The approaches are simple, straightforward, yet we all know how difficult lifestyle changes can be to implement and sustain. This type of clinical work prompts self-change. Our attempts as clinicians to live what we recommend helps us counsel our patients more effectively and encourages our patients to sustain change.
What lifestyle changes are important? First, of course, no smoking. Consider alcohol intake as it is now a more recognized cancer risk factor.
I remember starting to talk with patients more substantively about lifestyle, and saying, “Our mothers were right; health means eating well, sleeping well, and finding joy.”
Eat well, primarily a plant-based diet, cruciferous vegetables, whole grains. Food can be an anti-inflammatory intervention. A large portion of the body is dedicated simply to the processing of food. We are learning more about the importance of our microbiome, its importance in health and illness, and how we can modify it to help our health. Avoid overeating. Avoid processed foods and sugar. The data on periodic fasting and caloric limitation are emerging and worth following.
Sleep well; most recommend at least seven hours nightly. In medicine, we are used to short-changing sleep. Yet, everything works better when we're rested. Our bodies need the time to recuperate. Memory requires sleep to process well. Our immune system functions better with rest. Helping patients sleep better often impacts mood, pain, blood pressure, blood sugar, and stress. Sleep alone is an effective anti-cancer, anti-aging, wellness intervention.
And find joy! This can come in so many flavors. First, find ways to de-stress. Mind-body approaches that relax the mind and body can feel like a vacation. Learning to manage stress and to prevent chronic stress reactions decreases inflammation. Creating this habit of mind to pause before reacting, to breathe deeply and exhale fully, can shift one's perception of life.
Moving the body, strengthening the body, can bring a sense of well-being, can improve metabolism, and can support the immune system. This can be thirty minutes of walking, playing with the grandkids, or any other activity that moves the body. Start with what is easiest. The best approach to physical activity is what the person is most likely to do. Physical activity can also improve cognitive function, an area of interest for many concerned with aging.

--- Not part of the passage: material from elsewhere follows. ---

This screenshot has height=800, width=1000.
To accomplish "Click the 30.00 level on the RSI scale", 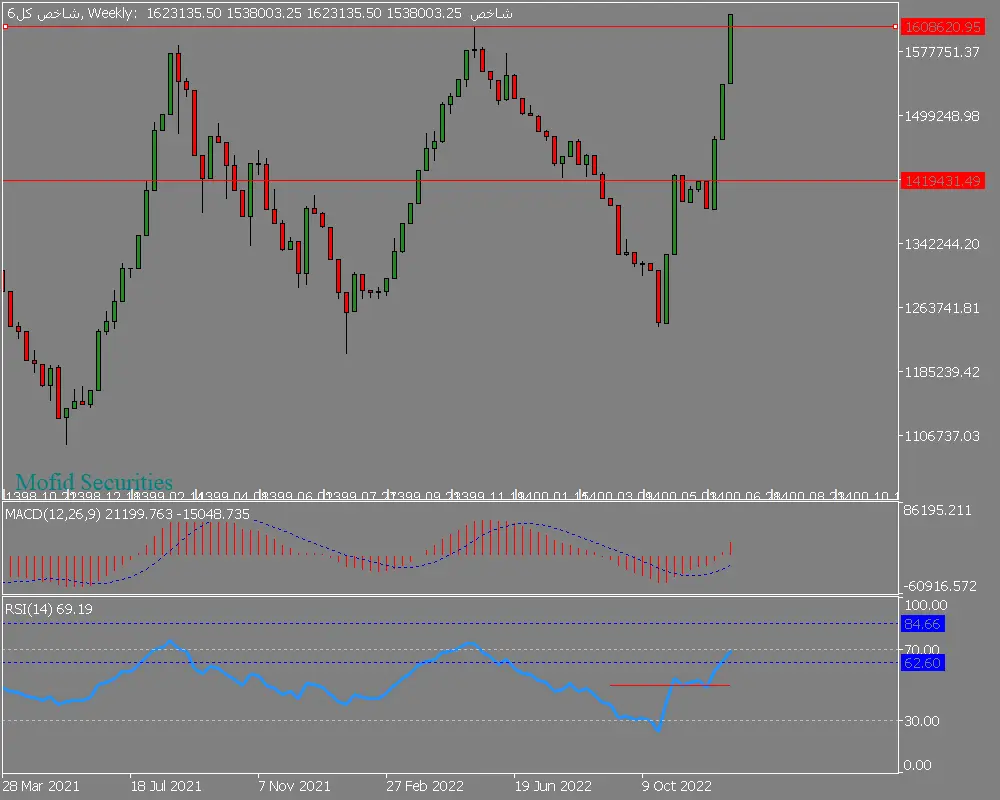I will click(x=924, y=721).
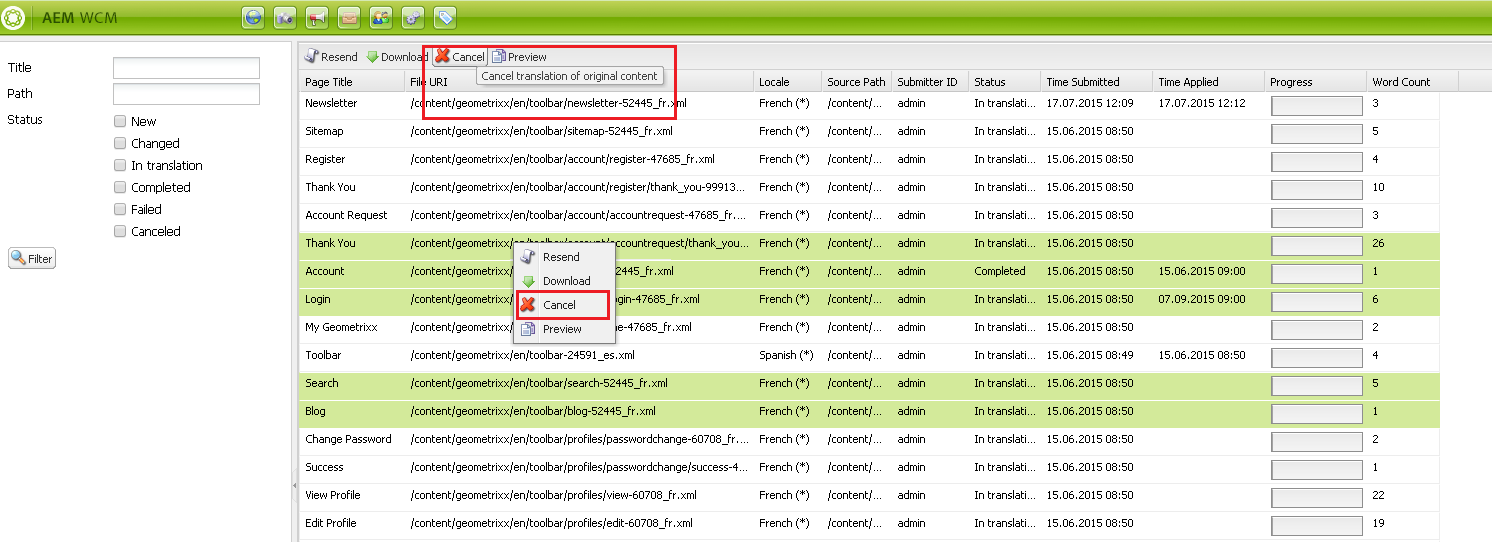The height and width of the screenshot is (542, 1492).
Task: Sort by the Page Title column header
Action: [329, 82]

Engagement with others sustains a sense of meaning and purpose. A colleague described aging as the shrinking of our world. As we venture out less due to fatigue, infirmity, or inability, we become more isolated. We are social animals. We benefit from laughter, touch, and sharing. These improve mood, well-being, and immune function. The benefits of lifestyle modification include relative telomere growth and no side effects! Engagement with life by learning these new skills improves self-efficacy and encourages sustainable changes.
These are simple and life-changing interventions with potentially profound impact on well-being, disease prevention, and health care costs. I encourage you to take a step toward your own wellness. Start. Consider the approach that is most likely to work for you. Go for the low-hanging fruit. Build on that, and then, help your patients take the path to wellness as well.